Hey fellas, need advice. I got a like new Cougar 8045. I was told it had less than 50 rds through it. Took it to the range and was shooting low. Shifted fro 6 o’clock hold to dead hold, improved. Noticed the sights were tru glo, not originals. Trijicon BE03 are on order. 
While holding the gun , I noticed that the slide has considerable play at the rear. The movements left to right is not what I’m used to. My H&K’s don’t do that. My thoughts are to call Beretta in the morning and send them my gun. Any helpful advice?


----------



## pblanc (Mar 3, 2015)

Beretta pistols are typically set up to hit POI using a "drive the dots" or "combat" type sight picture. They will invariably shoot low using a 6 o'clock sight picture with stock sights.

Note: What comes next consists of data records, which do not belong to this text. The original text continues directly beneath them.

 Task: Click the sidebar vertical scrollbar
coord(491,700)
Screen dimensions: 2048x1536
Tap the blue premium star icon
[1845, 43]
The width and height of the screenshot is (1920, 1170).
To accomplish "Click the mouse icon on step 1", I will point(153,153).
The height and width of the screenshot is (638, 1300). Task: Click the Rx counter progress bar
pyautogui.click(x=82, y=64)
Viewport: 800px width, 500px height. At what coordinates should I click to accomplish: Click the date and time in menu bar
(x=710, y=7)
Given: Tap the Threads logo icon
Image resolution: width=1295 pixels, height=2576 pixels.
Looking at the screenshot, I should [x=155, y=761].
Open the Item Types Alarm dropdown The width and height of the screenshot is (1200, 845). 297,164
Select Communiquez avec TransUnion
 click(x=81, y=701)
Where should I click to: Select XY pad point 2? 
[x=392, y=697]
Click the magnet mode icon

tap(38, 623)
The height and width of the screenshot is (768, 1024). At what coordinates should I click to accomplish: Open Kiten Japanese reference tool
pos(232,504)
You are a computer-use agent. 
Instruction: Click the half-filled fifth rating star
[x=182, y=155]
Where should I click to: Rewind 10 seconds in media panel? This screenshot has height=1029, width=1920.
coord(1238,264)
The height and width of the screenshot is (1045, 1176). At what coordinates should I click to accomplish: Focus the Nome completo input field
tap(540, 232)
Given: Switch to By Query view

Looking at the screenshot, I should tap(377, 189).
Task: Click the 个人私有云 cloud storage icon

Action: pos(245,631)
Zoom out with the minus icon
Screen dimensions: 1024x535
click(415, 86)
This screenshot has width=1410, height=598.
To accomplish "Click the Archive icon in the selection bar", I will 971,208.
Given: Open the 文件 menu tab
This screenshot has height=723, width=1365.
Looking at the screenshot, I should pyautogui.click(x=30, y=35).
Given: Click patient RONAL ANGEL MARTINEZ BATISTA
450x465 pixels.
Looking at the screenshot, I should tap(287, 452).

I have a Stoeger Cougar 8045F which is essentially the same pistol as the Beretta 8045F. But I also have two Beretta mini-Cougars, an 8000D and an 8045F. I do not recall any of them having what I would consider excessive slide to frame play. I am not sure I would worry too much about it if the pistol shoots accurately and functions properly.


----------



## Craigh (Jul 29, 2016)

Yes, I'd probably take it to a competent gunsmith if you have one locally. It's pretty hard for one of us to tell without handling it. What might be excessive to you, might not be to someone else. It's even harder to know how excessive it is based on a forum description.


----------



## MCPOUSNRET (Mar 13, 2018)

Thanks for the advice . I called Beretta, and they promptly directed me to Midwest Gunworks. Waiting for them to call back. Does anyone have experience with them?


----------



## Craigh (Jul 29, 2016)

MCPOUSNRET said:


> Thanks for the advice . I called Beretta, and they promptly directed me to Midwest Gunworks. Waiting for them to call back. Does anyone have experience with them?


I've not used them myself, but they've done work for various friends and club members. I have purchased parts from them and have been happy. So far, they have an excellent reputation for gunsmithing among the people I know. I've not heard a complaint.


----------